Added 2024-02-01 post about algebra AST requiring pure functions

Lunderberg · Feb 1, 2024 · 74b113f · 74b113f
1 parent 128b8d4
commit 74b113f
Showing 1 changed file with 98 additions and 0 deletions.
diff --git a/_posts/2024-02-01-algebra-ast-for-functions.md b/_posts/2024-02-01-algebra-ast-for-functions.md
@@ -0,0 +1,98 @@
+---
+layout: post
+title: The Road to Haskell is Paved with Good Intentions
+tags: [math]
+---
+
+I'm putting together a rudimentary parser for a hobby project, and ran
+into some knock-on effects resulting from what I had initially
+considered to be internal implementation details.  The parser produces
+a abstract syntax tree, which is to be used for algebraic
+manipulations.  To make these easy to express, I want to support
+pattern-matching in the AST.
+
+1. Pattern matching can be applied to the syntax tree.
+2. Pattern matching should not require dynamic allocations.
+
+On success, the pattern matching returns a view into the AST, where
+any referenced AST node `ChildNode` is replaced with `View<'view,
+ChildNode>`.  If there is a list of child nodes, `Vec<Node>` in the
+syntax tree would require generating a `Vec<View<'view, Node>>` when
+producing a pattern-matched result.  While though a reference to a
+`&'view Node` can be converted to `View<'view, Node>` without dynamic
+allocations, converting from `&'view Vec<Node>` into
+`Vec<View<'view,Node>>` would require dynamic allocation.  In some
+languages, this could be resolved using partial specialization, to
+handle `Vec<_>` as a special case, but the current implementation is
+in Rust, which doesn't support partial specialzation.  Therefore, no
+use of `Vec<_>`.
+
+3. `Vec<_>` may not be used in the syntax tree.
+
+Now it comes to a problem for function calls.  Most languages allow
+functions to accept more than one argument (citation needed), but this
+becomes difficult to represent without a vector of parameters.  I
+could represent more than one parameter using a tuple of parameters,
+but that would require representing tuples of arbitrary size, which
+has the same problem.  Instead, I need to represent multiple
+parameters using currying.
+
+4. Functions with more than one parameter are represented by
+   currying.  `|x, y| { x + y }` is equivalent to `|x| { |y| {
+   x+y } }`, and `func(x,y)` is equivalent to `func(x)(y)`.
+
+This works for adding more and more parameters to the function, with
+each new parameter introducing another nested `|param| { ... }` to the
+function defintion, and another `(arg)` when calling it.
+
+The weird part comes when handling zero-parameter functions.  For each
+parameter I remove from the function, I unwrap `|param| { body }`.

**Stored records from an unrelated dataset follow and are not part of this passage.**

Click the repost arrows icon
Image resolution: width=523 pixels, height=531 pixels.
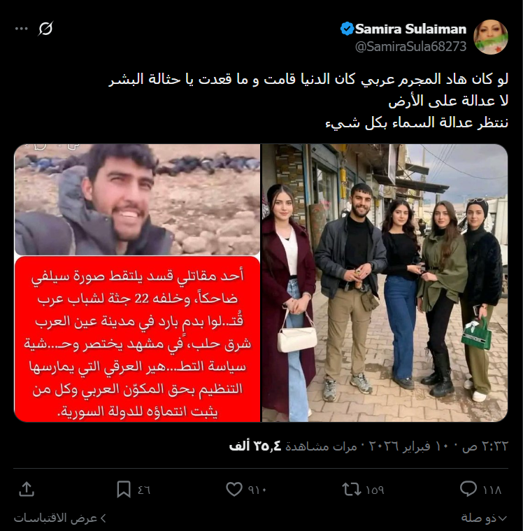pos(352,489)
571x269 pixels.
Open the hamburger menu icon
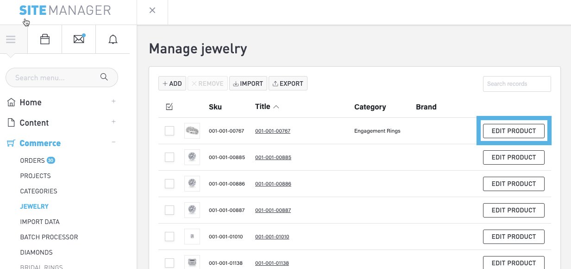(11, 40)
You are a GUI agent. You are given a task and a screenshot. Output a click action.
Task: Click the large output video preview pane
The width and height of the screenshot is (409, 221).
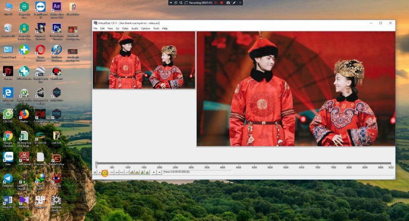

+So, if I have a one-parameter function `let func = |x| { 2*3 }`,
+called with `func(42)`, I could remove the unused parameter and have
+`let func = 2*3`, called with `func`.  That is, there is no way to
+distinguish between a zero-parameter function and an expression.
+
+5. A zero-parameter function is the same as an expression.
+
+Okay, I wasn't expecting that.  This works well for functions that
+return a constant; `|| { 42 }` must always return `42` each time that
+it is called.  This doesn't work well for functions that return a
+different value each time they're called.  If I can't distinguish
+between `|| { current_system_time }` and `current_system_time`, then I
+can't determine when the value should be read out.  This is true for
+any side effect, since the effect of a side effect can depend on when
+the function gets evaluated.
+
+Since I don't have any way to represent the point at which
+zero-parameter functions are evaluated, I need to forbid side effects
+altogether in zero-parameter functions,
+
+6. Zero-parameter functions must be pure.
+
+At first, this looks like I can breathe a sigh of relief: 
+While zero-parameter functions must be pure, it looks like functions
+with parameters could still have side effects.  However, 
+
+A one-parameter function `|param| { body }` has an arbitrary
+expression as its body.  Any expression is equivalent to a
+zero-parameter function, so `|param| { body }` is equivalent to
+`|param| { || { body } }`.  Since a zero-parameter function must not
+have side effects, and `body` is equivalent to `|| { body }`, the
+function body must not have side effects.
+
+7. All functions must be pure.
+
+At this point, the only way to express side effects is by either
+returning a new value for use in the calling scope (e.g. `let x =
+func(x)`) or by returning something that represents a side effect
+(e.g. `let eval_for_current_time = || { get_current_time }`).  This
+is the 
+
+I had initially thought that I was just deciding how to internally
+structure the AST, with no impact on the language design overall.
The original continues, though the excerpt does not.